Last year a record number of 98 Spanish-language songs landed on the Billboard Hot 100–a huge leap from 2015, when only two made it. The Latin American population has always been strong, but with 64 million Latinos in the U.S. being almost 20 percent of the population, there are opportunities for people to bridge these cultural gaps.
“Music from Latin America always has that soul; there’s so many different kinds, but it’s always there, it’s lively,” Murphy said. “I think people get curious too, on sounds they don’t know well. Some instrument sounds work with certain emotions: for example, brass, horns, trumpets, that’s the sound of victory, it can be uplifting. I think people need a celebratory feeling.”

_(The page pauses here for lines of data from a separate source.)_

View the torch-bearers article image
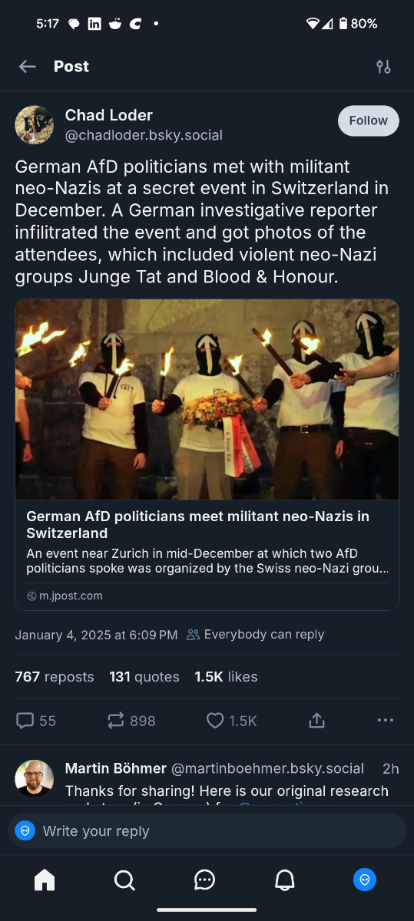click(x=207, y=400)
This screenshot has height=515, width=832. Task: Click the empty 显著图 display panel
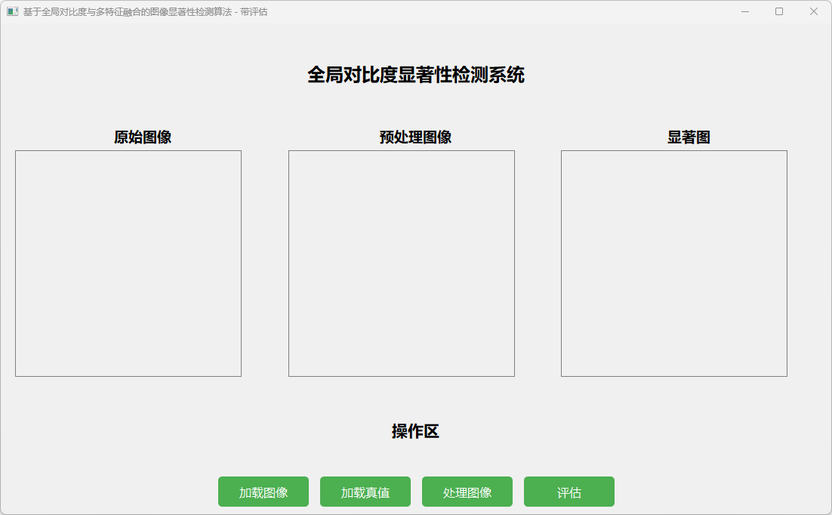point(674,264)
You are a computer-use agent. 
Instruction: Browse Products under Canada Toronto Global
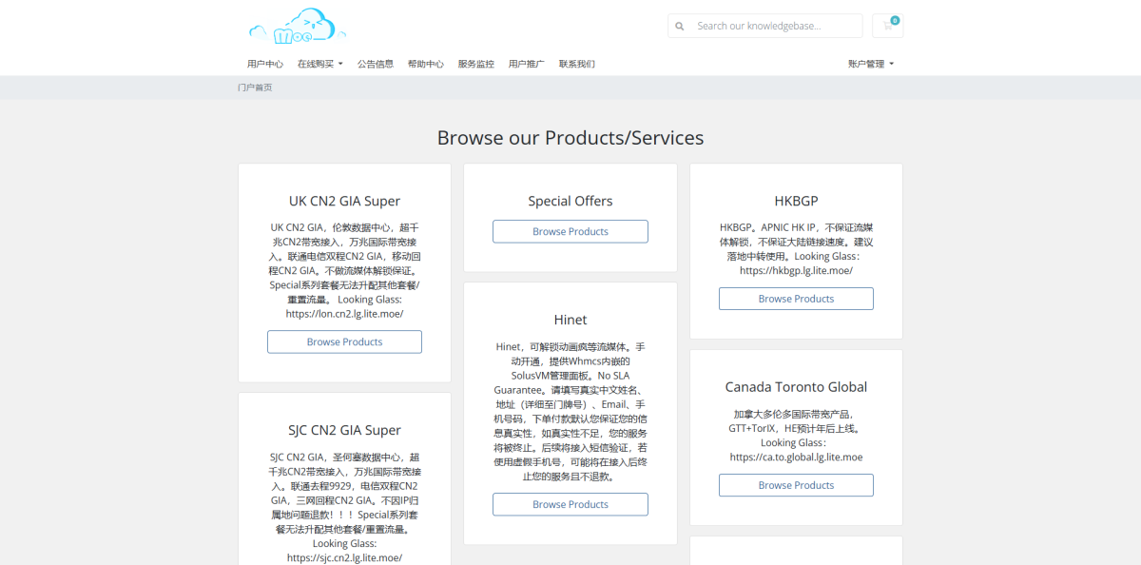coord(796,484)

As Regional Mexican music artists expose American listeners to new styles, they do the same to Mexican audiences, as they expand and experiment with genres. Peso Pluma’s newest album has more elements of EDM, Carin Leon is starting to record country music, and some songs from Fuerza Regida’s newest album, “Pero No Te Enamores,” are referred by Jesus Ortiz Paz as “Jersey Corridos” — a mix of Jersey house’s bass-speeding EDM with their anthemic corridos.
“I think versatility is important; when two different worlds collide, it brings more interest,” Diaz said on the importance of collaboration and playing with new sounds. “Then they can bring some of that sound to their usual genre.”
While some may fear a loss of its musical traditions as Regional Mexican grows, Griselda Flores, Billboard senior staff writer, stated in a discussion that there shouldn’t be worry. At first afraid of the music watering down just to gain this success, she now observes that, “Mexican music has gone global without having to sacrifice anything.”
In fact, Regional Mexican music grew 400 percent worldwide over the past five years on Spotify.
Even then, traditions aren’t leaving, between new artists coming up every year, communities spreading the music, and younger audiences reconnecting to the old. Diaz mentioned her experience and that of people she knows going back to the classics, because they listened to what’s new.
“Now I appreciate old corridos even more; I know a lot of younger people get into older corridors afterwards, or at least start to tolerate and understand it better, you get the essence.”
An essence transformed, and here to stay, now shared with America and the world.